Credit: Mark Muhlhaus

Community Choice Aggregation as a Problematic Business Model

A CCA is responsible for cleaner energy generation adherent to more competitive rates. Rate competition, however, affects the California energy market as a whole. For example, the energy industry in the Bay Area was run by one corporation, PG&E, for energy supply, resource procurement, transmission, distribution over century-only infrastructure, and retail. As CCAs expand into the jurisdictional territories of IOUs, more customers opt into CCA services for retailed energy products. Yet these CCA products include alternative, out-sourced renewable energy instead of the traditional energy service bundles purchased by CCAs from IOUs. As a result, IOUs are faced with few customers, but excess power. To make up for the increased and unused energy loads, IOUs are forced to charge customers at higher rates, including their energy bundles sold to CCAs. This interdependent, yet competitive, relationship between CCAs and IOUs adjusts rates higher for both utility providers.

The purpose of providing competitively lower rates than IOUs for similar products is to allow the CCA to maintain what it claims to be: a choice. Under CPUC section 366.2, CCA customers must retain the right to “opt out” of the local program. In turn, higher rates could lead customers to fall back on the IOU’s services, potentially stressing the balance of the electricity grid when customers jump between renewable and nonrenewable energy sources. This competitive rate balance triggers the application of constitutional tax law.

For instance, it was determined in Zolly v. City of Oakland that CCA rates not formally designated as taxes trigger the application of California’s tax laws Proposition 13, 218, and 26. Under Cal. Const., art. XIII (C), § 1(e), a “tax” is any charge imposed or made mandatory by a city. Under Cal. Const., art. XIII (C), § 1, if rates are deemed taxes, governments are required to obtain voter approval for the new charge. Utility rates are “taxes” if they are imposed on customers or if they are not reasonably related to the value of the services purchased, according to Jacks v. City of Santa Barbara.

It is unlikely that such utility charges are imposed on customers if they retain the ability to “opt out” of the program. On the other hand, a court would be left to consider the reasonable relationship between the value and service for each CCA program. A reasonable relationship could be determined by analyzing costs, sources, and reliability of the service, and whether the fee structure is similar to that of competing services, as suggested in Zolly v. City of Oakland. The competitive relationship between CCAs and IOUs maintains lower rates for now. Although the California legislature nor case law has yet to narrowly address CCA rate tax issues, it is likely higher rates or rates above the competing IOUs, will trigger tax law consequences.

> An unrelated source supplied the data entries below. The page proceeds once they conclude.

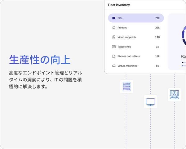The height and width of the screenshot is (149, 186).
Task: Click the 生産性の向上 headline
Action: click(x=39, y=60)
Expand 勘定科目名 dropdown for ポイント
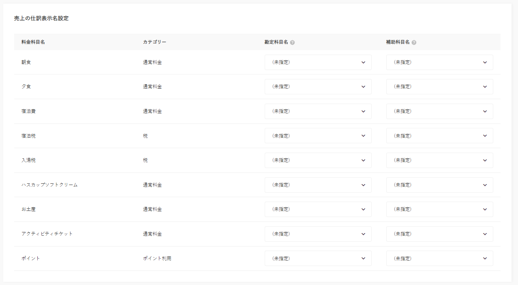This screenshot has height=285, width=518. [318, 258]
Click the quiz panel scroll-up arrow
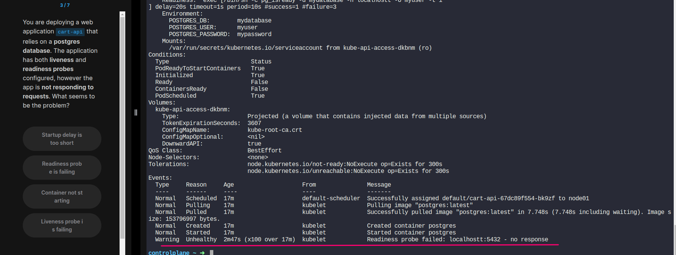This screenshot has width=676, height=255. (122, 14)
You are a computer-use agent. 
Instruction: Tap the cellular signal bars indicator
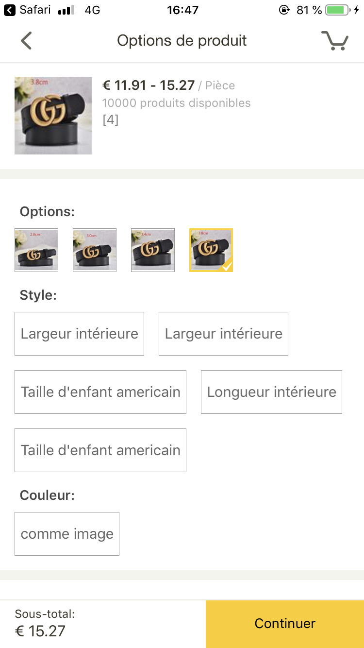pos(66,10)
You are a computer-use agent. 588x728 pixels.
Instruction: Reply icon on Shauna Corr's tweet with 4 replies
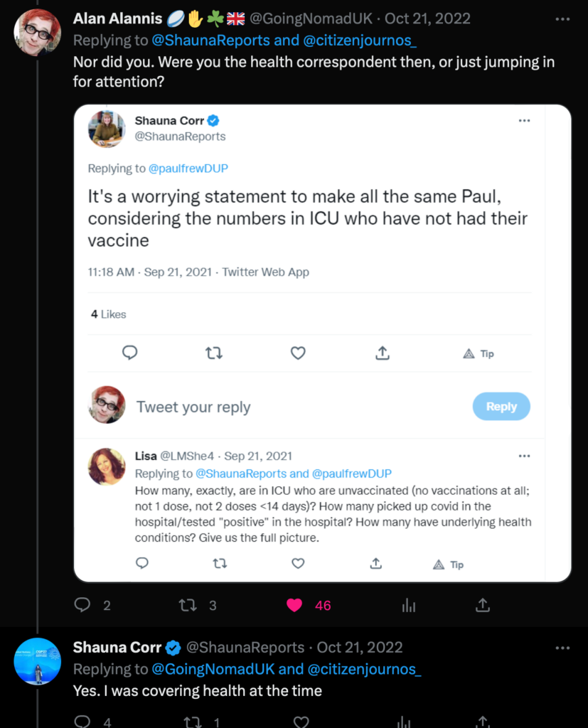point(82,722)
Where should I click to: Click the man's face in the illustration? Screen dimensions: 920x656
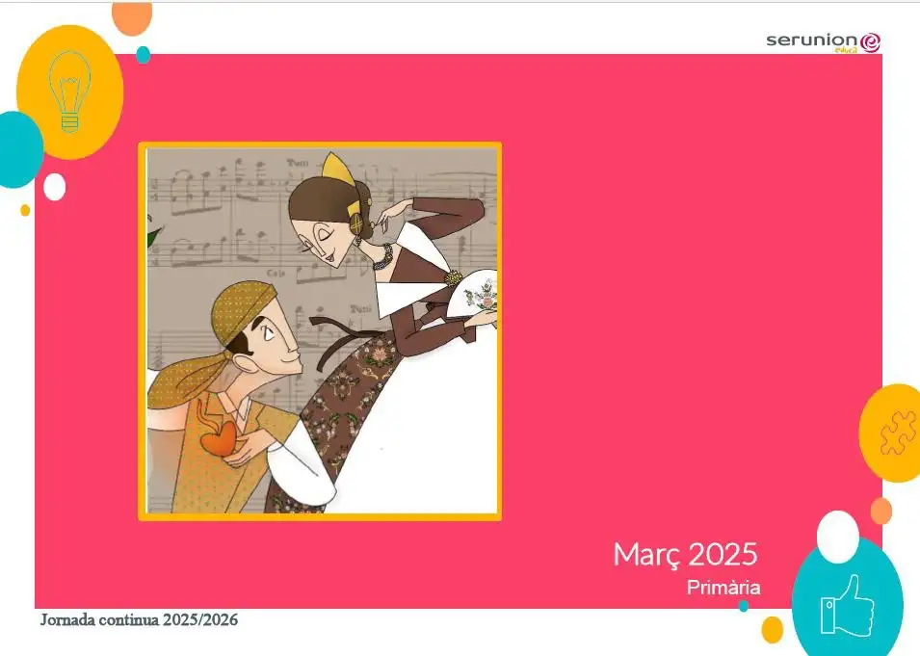262,349
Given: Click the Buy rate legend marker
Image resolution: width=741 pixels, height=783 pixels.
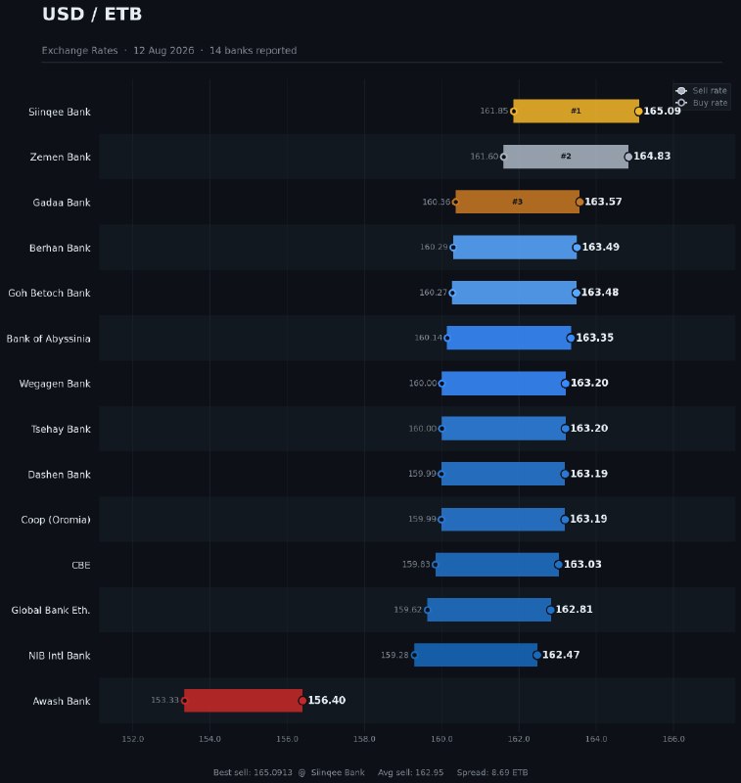Looking at the screenshot, I should pyautogui.click(x=681, y=103).
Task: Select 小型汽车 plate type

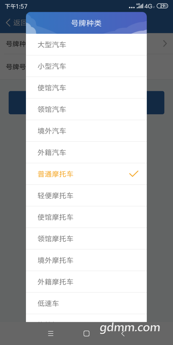Action: pos(86,66)
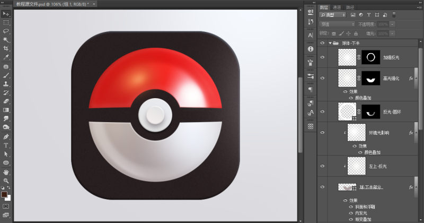This screenshot has width=424, height=223.
Task: Hide the 加强反光 layer
Action: click(x=322, y=56)
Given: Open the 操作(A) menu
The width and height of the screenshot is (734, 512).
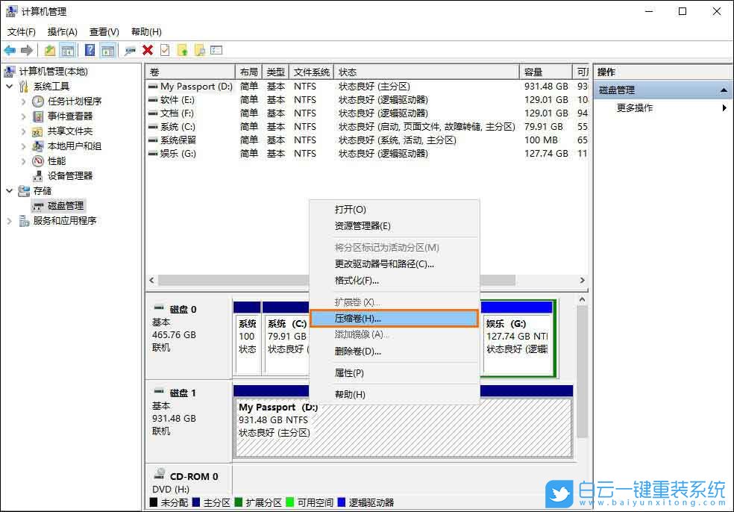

Each CCA program will likely need to closely maintain its rate structure and business model to prevent tax law triggers and lawsuits seeking to enforce the CPUC. As summarized by FitchRatings, “CCAs have the independent ability to adjust rates to recover costs, but maintaining competitive rates is of paramount importance given their competitive business model.” Thus, ratepayers are likely to be affected by how IOUs and CCAs share past, present, and futures costs. CCAs, as evolving additions to the renewable energy domain, have yet to perfect the affordable and renewable energy balance of their business models.


California CCA laws can serve as a model for the United States to reinvent the energy industry with a focus on clean and affordable electrical energy. The CCA business models are not without fault. There are remaining concerns and questions on the impact of CCAs on customer rates, grid impact, and the future of existing IOUs in the renewable energy landscape. Yet CCAs as a public utility uniquely combat shareholder profit and control over the fundamental public need for electricity. The future holds for more renewables and local autonomy over affordable energy solutions. Through case law and legislation, the CCA business model will evolve to address future tax and rate issues. Once again, the law has yet to catch up with innovation.

*The views expressed in this article do not represent the views of Santa Clara University.